When we asked why a hotel with a concierge would need to use the app, Norma explained that not every guest wants to talk to the concierge, and that sometimes, staff in hotels without a dedicated concierge (like most of the hotels P&S approach) unfortunately don’t have the time to chat with each individual guest about the perfect places for them to go.
“We can’t fight technology”, she says. And it seems that the 250-percent growth of Porter & Sail in the first six months of 2016 proves just that.
While there’s no telling right now whether something similar could pop up for overnighters and hosts using AirBnB, for the time being it looks like Porter & Sail may just be the magical ace up the hotel industry’s sleeve in this battle.
Things are moving fast.

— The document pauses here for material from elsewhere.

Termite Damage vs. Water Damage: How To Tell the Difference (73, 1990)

Porter & Sail’s incubation stage took place throughout 2014, and in 2015, the app launched into its beta year with 10 hotels. Though numbers show that the European markets are much more open to the type of service Porter & Sail is offering, it doesn’t seem to have stunted growth; the concierge app more than doubled their partnerships to 35 hotels just in the first six months of 2016. Their goal for the next six? To make it 100 or more.